- Data records:
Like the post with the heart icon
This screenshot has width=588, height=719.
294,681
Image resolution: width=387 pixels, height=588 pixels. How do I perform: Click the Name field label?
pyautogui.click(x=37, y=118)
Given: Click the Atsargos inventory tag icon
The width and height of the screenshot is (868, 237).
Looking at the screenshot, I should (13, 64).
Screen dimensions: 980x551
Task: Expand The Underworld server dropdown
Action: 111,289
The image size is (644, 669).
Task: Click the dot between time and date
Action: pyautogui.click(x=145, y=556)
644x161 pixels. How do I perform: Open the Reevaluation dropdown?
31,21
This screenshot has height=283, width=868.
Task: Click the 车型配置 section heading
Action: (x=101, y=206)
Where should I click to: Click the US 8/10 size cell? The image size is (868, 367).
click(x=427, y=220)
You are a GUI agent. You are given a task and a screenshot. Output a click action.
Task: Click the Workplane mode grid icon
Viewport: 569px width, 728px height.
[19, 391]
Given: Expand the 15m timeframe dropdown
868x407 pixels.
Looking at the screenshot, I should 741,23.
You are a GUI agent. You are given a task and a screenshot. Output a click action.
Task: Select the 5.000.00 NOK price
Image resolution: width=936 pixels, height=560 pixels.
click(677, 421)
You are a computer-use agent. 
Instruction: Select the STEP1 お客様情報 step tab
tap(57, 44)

- Goal of the exercise: Each line above is to be restated exactly.

- Your solution:
Like the post with the heart icon
This screenshot has width=588, height=719.
294,681
Image resolution: width=387 pixels, height=588 pixels. How do I perform: Click the Name field label?
pyautogui.click(x=37, y=118)
Given: Click the Atsargos inventory tag icon
The width and height of the screenshot is (868, 237).
Looking at the screenshot, I should (13, 64).
Screen dimensions: 980x551
Task: Expand The Underworld server dropdown
Action: 111,289
The image size is (644, 669).
Task: Click the dot between time and date
Action: pyautogui.click(x=145, y=556)
644x161 pixels. How do I perform: Open the Reevaluation dropdown?
31,21
This screenshot has height=283, width=868.
Task: Click the 车型配置 section heading
Action: (x=101, y=206)
Where should I click to: Click the US 8/10 size cell? The image size is (868, 367).
click(x=427, y=220)
You are a GUI agent. You are given a task and a screenshot. Output a click action.
Task: Click the Workplane mode grid icon
Viewport: 569px width, 728px height.
[19, 391]
Given: Expand the 15m timeframe dropdown
868x407 pixels.
Looking at the screenshot, I should 741,23.
You are a GUI agent. You are given a task and a screenshot. Output a click action.
Task: Select the 5.000.00 NOK price
Image resolution: width=936 pixels, height=560 pixels.
click(677, 421)
You are a computer-use agent. 
Instruction: Select the STEP1 お客様情報 step tab
tap(57, 44)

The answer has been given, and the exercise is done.